1975 pinball machine

Spirit of 76 is a pinball game designed by Ed Krynski and Wayne Neyens and released in 1975 by Gottlieb. It is the last game designed by Wayne Neyens. The pinball machine should not be confused with the pinball machine The Spirit of '76 by Mirco Games, Inc.

Two other versions of this pinball machine were released in 1976: Pioneer - a two-player version and New York - a special 2-player Add-a-ball version in celebration of the 1976 lifting of the ban of pinball in New York City.

==Design==
The pinball game Spirit of 76 was made to celebrate the 200th birthday of the United States. Competing manufacturers made similar machines, with Williams releasing Liberty Bell, and Bally releasing Freedom. One of the designers, Wayne Neyens, received the 10,000th machine; due to the serial numbering starting at 3,001, this game had the serial number 13,000. This was later donated to the Pacific Pinball Museum.

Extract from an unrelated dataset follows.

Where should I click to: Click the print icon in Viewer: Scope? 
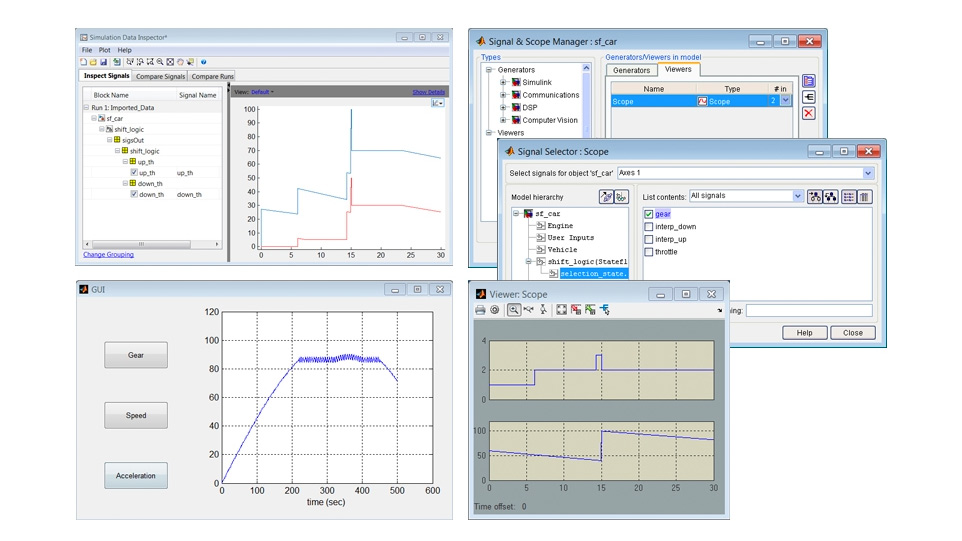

The artwork uses predominantly red, white and blue, with stars throughout the game. The backbox includes an astronaut (representing John Glenn), Gemini and Apollo spacecraft, Spirit of St. Louis, a frontierman (bearing a strong resemblance to Daniel Boone), two drummers and a fifer.

Minutemen and covered wagons are included on the playfield plastics. Stars and stripes, representing the flag of the United States, are on the cabinet of the table.

== Layout and gameplay ==
The game uses a symmetrical layout, with a bank of four drop targets on either side of the machine spelling 1-7-7-6 and 1-9-7-6. a series of A-B-C-D-E rollovers are in various locations on the playfield. In the center of the machine is a kick-out hole. Completing the drop targets and/or rollovers lights this hole for double-bonus, extra ball, or a special. The inspiration for using a trio of awards is the three branches of Government: executive, legislative, and judicial.

==Digital version==
This is one of seven Gottlieb tables recreated and released in Microsoft Pinball Arcade in 1998.